Cash-strapped Kenya Broadcasting Corporation (KBC) is on the spot for hiring and paying a local and London-based law firms Sh1.3 billion without tendering and contracts in an international arbitration case.
Auditor-General Edward Ouko says the public broadcaster did not procure the law firms through open tendering, lacked a contract and it failed to seek the guidance of the Attorney General when hiring the lawyers as demanded by the law.
KBC was fighting the arbitration suit filed by a Dubai-based businessman who sued KBC for Sh200 billion over a failed TV channel and a collapsed digital migration partnership.

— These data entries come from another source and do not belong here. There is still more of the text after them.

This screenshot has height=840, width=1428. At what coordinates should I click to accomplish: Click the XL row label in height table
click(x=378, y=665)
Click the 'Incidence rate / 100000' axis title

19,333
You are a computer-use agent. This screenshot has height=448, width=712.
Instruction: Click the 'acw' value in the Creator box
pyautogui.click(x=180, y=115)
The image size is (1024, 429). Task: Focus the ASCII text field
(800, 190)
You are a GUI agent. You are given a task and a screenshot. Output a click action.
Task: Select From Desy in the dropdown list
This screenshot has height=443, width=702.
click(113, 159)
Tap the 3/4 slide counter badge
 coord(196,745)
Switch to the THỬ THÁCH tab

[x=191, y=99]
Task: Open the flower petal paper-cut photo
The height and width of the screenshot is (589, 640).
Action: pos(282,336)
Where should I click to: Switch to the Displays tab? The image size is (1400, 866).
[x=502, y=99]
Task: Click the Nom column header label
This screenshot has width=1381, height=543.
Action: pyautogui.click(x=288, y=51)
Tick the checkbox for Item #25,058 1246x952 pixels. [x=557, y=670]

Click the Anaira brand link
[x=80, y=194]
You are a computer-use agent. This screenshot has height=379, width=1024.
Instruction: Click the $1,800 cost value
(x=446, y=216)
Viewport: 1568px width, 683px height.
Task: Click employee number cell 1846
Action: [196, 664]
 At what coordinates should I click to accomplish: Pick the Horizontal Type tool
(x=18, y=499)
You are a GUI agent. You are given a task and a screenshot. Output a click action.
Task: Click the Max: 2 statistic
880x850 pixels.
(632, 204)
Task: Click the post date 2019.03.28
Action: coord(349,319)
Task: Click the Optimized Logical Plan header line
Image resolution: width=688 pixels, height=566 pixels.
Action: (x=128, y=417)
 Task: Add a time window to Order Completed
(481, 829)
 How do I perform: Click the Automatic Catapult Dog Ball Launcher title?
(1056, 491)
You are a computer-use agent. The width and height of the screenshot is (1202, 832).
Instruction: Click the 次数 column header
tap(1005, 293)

Mr Ajay Sethi of Channel 2 Group sued over the termination of a joint venture that was killed by KBC in March 2009, ending what was supposed to be a 24-hour entertainment and sports channel.
Mr Ouko said KBC acted in breach of the procurement law, which requires that open tendering be the preferred method for buying of State goods and services.
The chief auditor said the law further requires the CEO of a State corporation to enter into a written contract with a successful bidder and any clarifications that emanate from the procurement proceedings.
“No documents to show how the law firms were identified and awarded the services and assigned contracts between the two parties was availed [sic] for audit review,” Mr Ouko said.
“In the circumstances, the property of the expenditure of Sh1,324,693,889 incurred over the years on the legal process could not be confirmed and the corporation is in breach of the law,” Mr Ouko said in a qualified audit opinion without disclosing the law firms.
The arbitration suit could bankrupt the State corporation struggling to meet basic obligations like staff pay or leave the taxpayer with a huge external bill.
KBC has posted losses for decades, forcing the State to pay nearly Sh1 billion annually for a defaulted loan owed to Japan and which has accumulated to more than Sh32.3 billion
KBC’s performance worsened when Kenya stopped the sale of television permits — then pegged at Sh1,000 for every TV set —following the liberalisation of broadcasting in 1997.
The State broadcaster is also accused of using information from a feasibility study carried on the digital television market by Channel 2 to launch a distribution platform together with China’s StarTimes.
Channel 2 Group is claiming $2.4 billion (Sh206 billion) against KBC as losses and damages following the termination of the contract. KBC reckons it terminated the joint venture because of weak programming and “poor financial performance”, but Mr Sethi said that this was caused by a weak and unreliable signal.